Page and screen pointing listing
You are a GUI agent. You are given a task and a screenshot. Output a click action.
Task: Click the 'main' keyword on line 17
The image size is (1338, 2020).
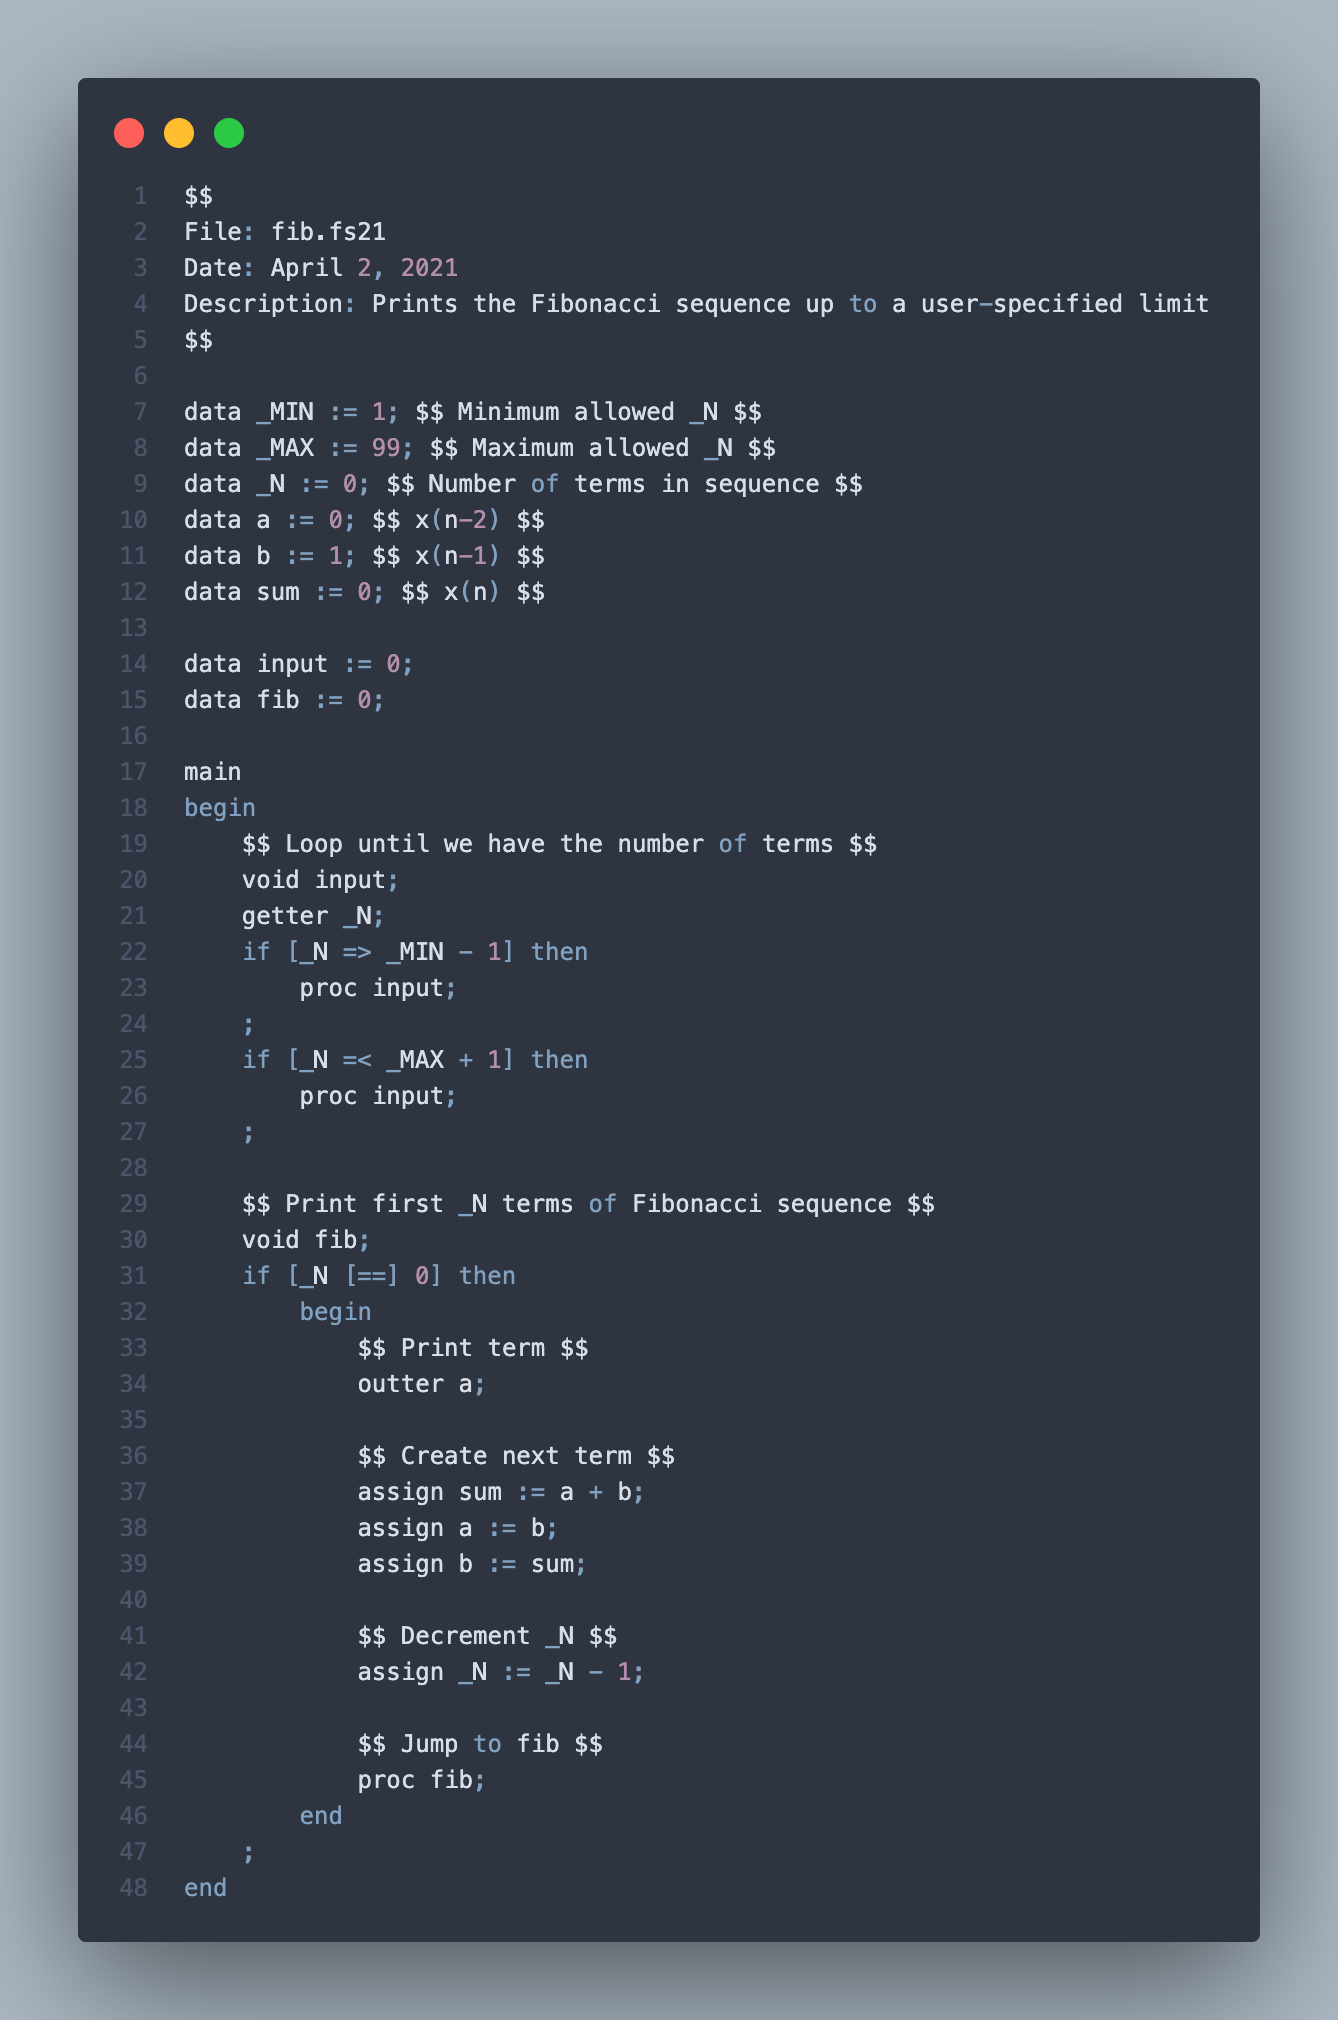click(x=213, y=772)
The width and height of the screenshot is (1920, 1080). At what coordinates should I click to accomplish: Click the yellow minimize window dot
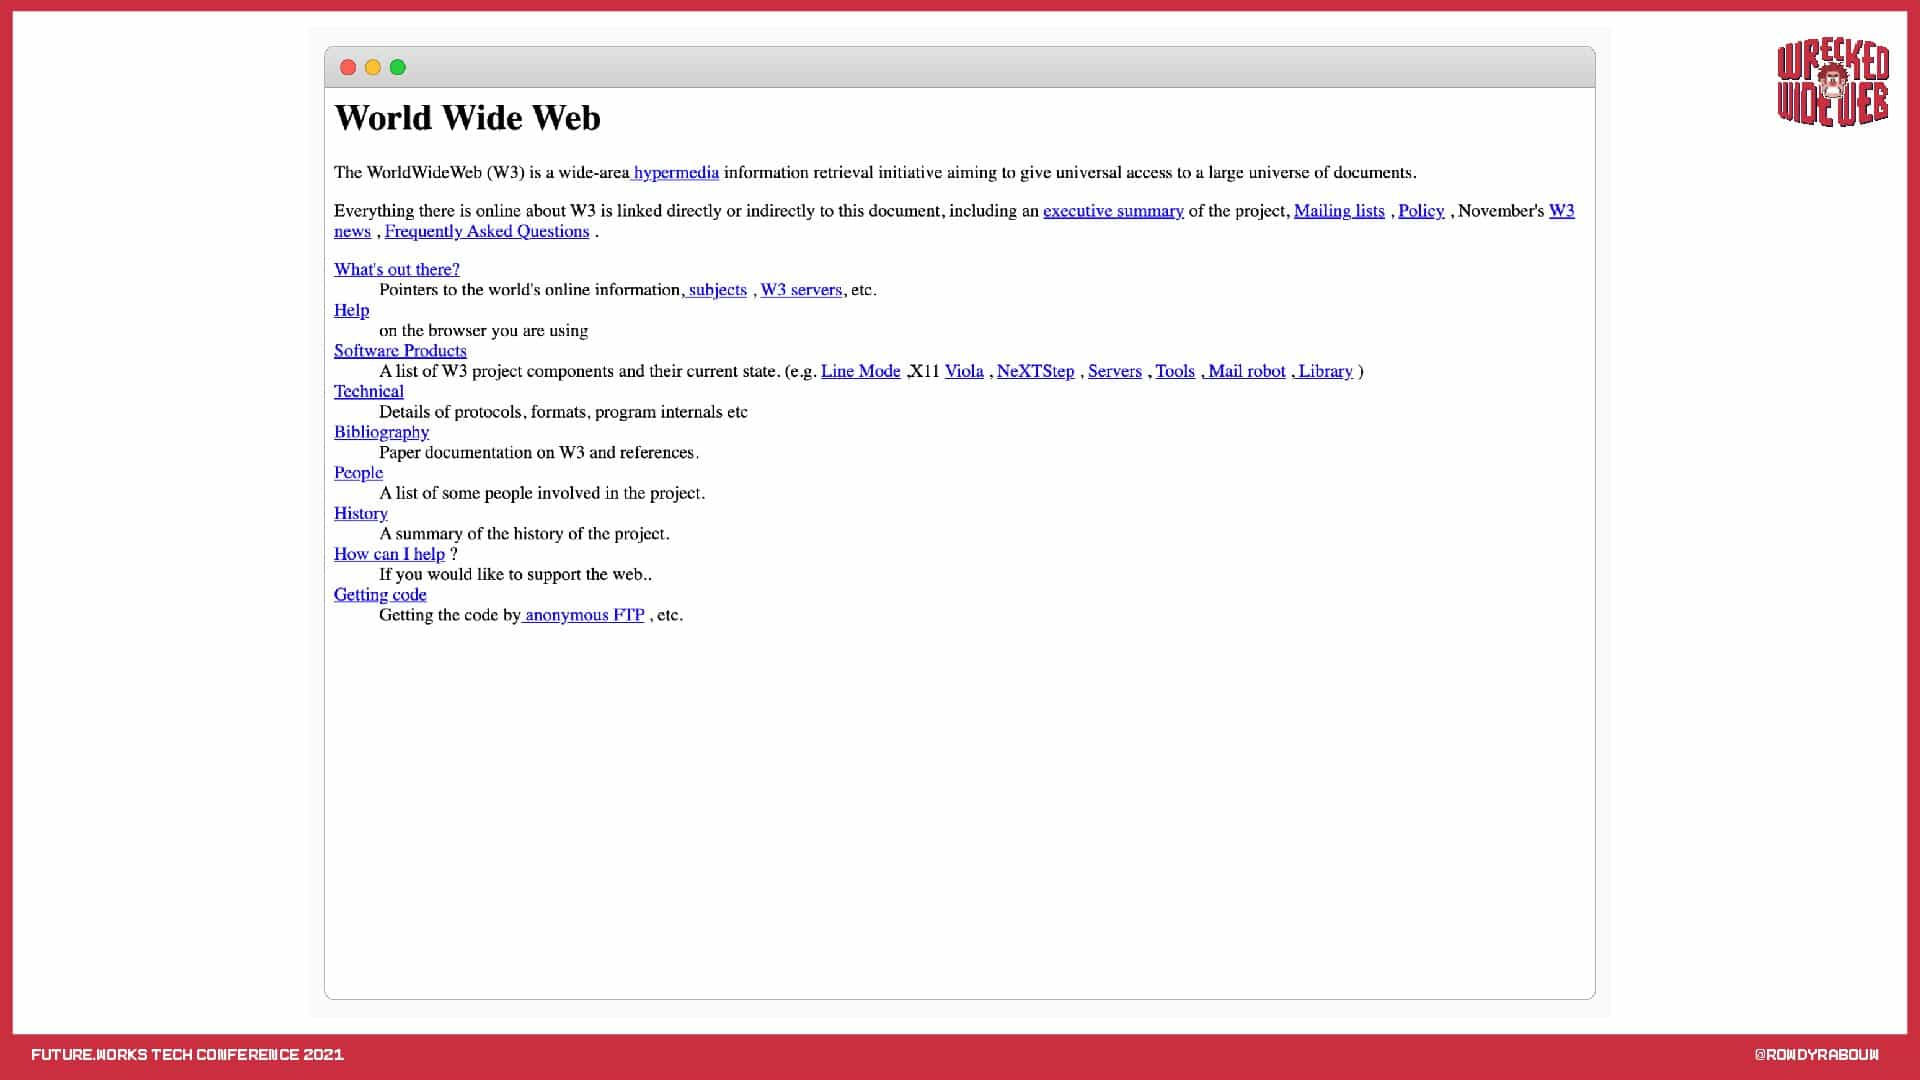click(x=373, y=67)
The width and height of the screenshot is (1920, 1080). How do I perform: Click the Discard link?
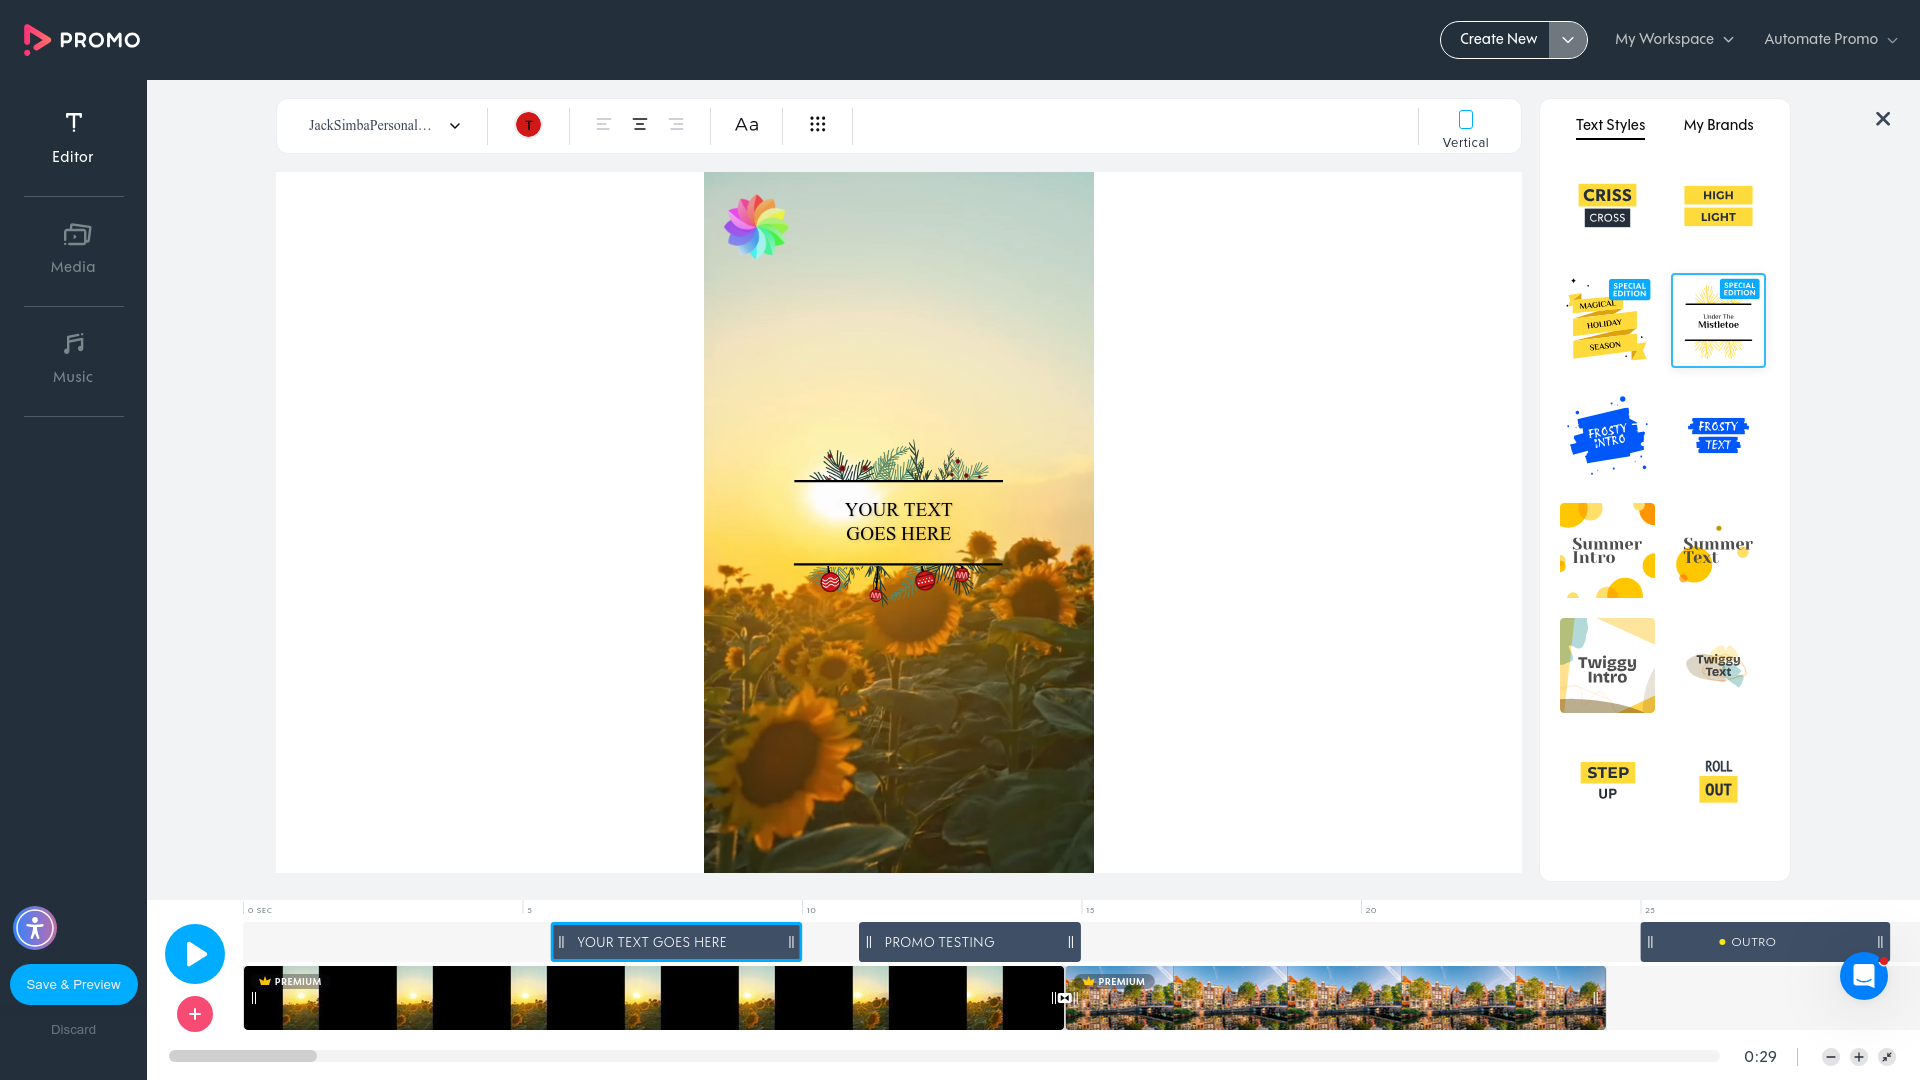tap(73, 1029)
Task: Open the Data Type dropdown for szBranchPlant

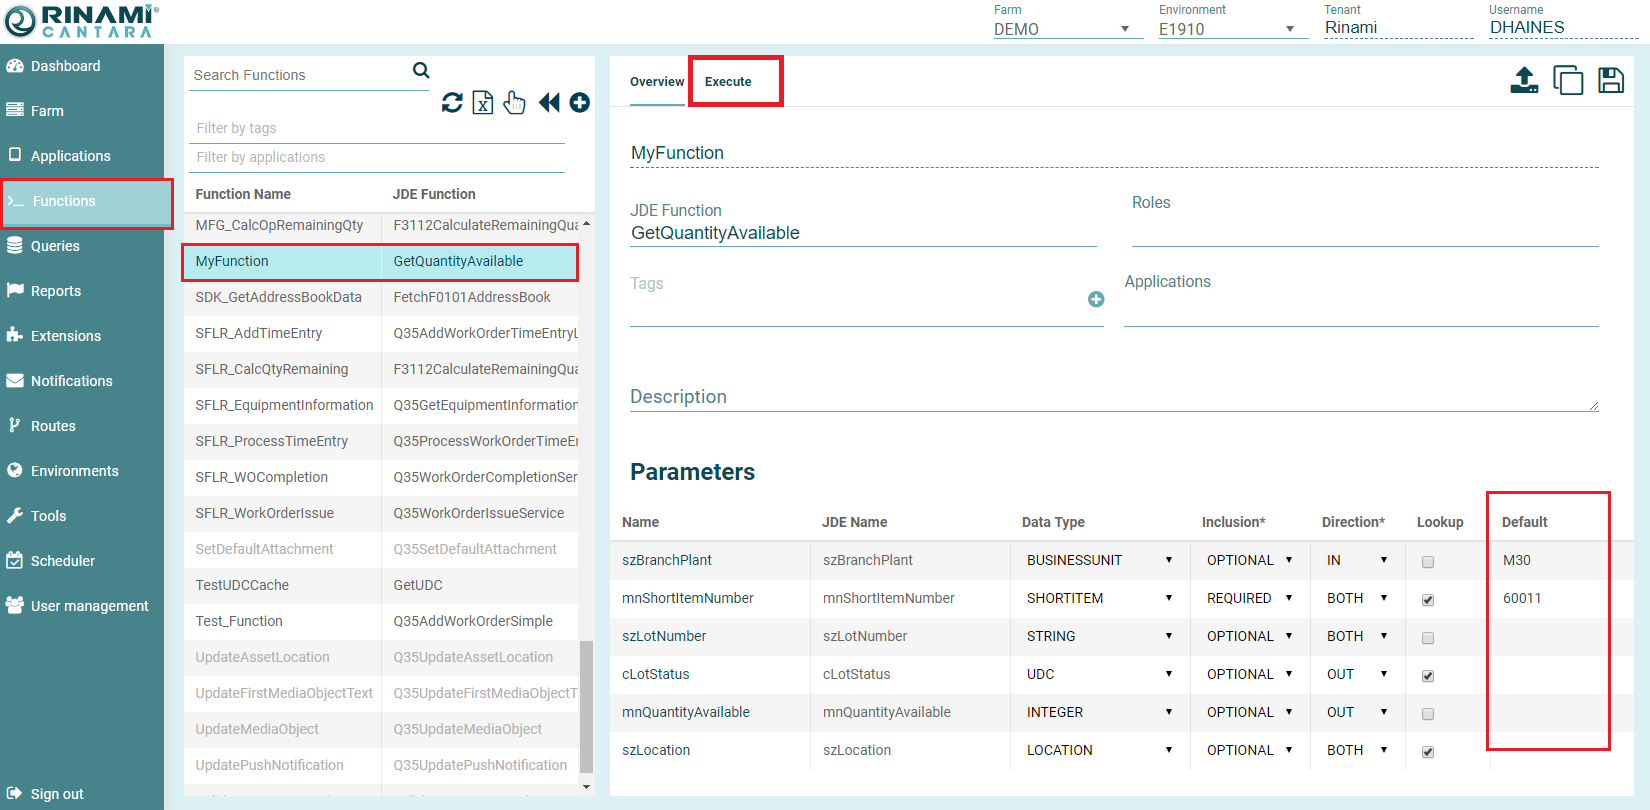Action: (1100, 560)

**TASK DIRECTIONS:** Express the listing above as a two-column CSV with the headers request and response, one row for each request: its text in the first field and its answer in the second, each field quoted, with line breaks changed to spaces and the pictures left out.

**TASK ANSWER:**
request,response
"You are a GUI agent. You are given a task and a screenshot. Output a click action. Task: Click the 'main' keyword on line 17 The image size is (1338, 2020).","click(x=213, y=772)"
"The width and height of the screenshot is (1920, 1080). At what coordinates should I click to accomplish: Click the yellow minimize window dot","click(x=373, y=67)"
"The width and height of the screenshot is (1920, 1080). How do I perform: Click the Discard link?","tap(73, 1029)"
"Task: Open the Data Type dropdown for szBranchPlant","Action: (1100, 560)"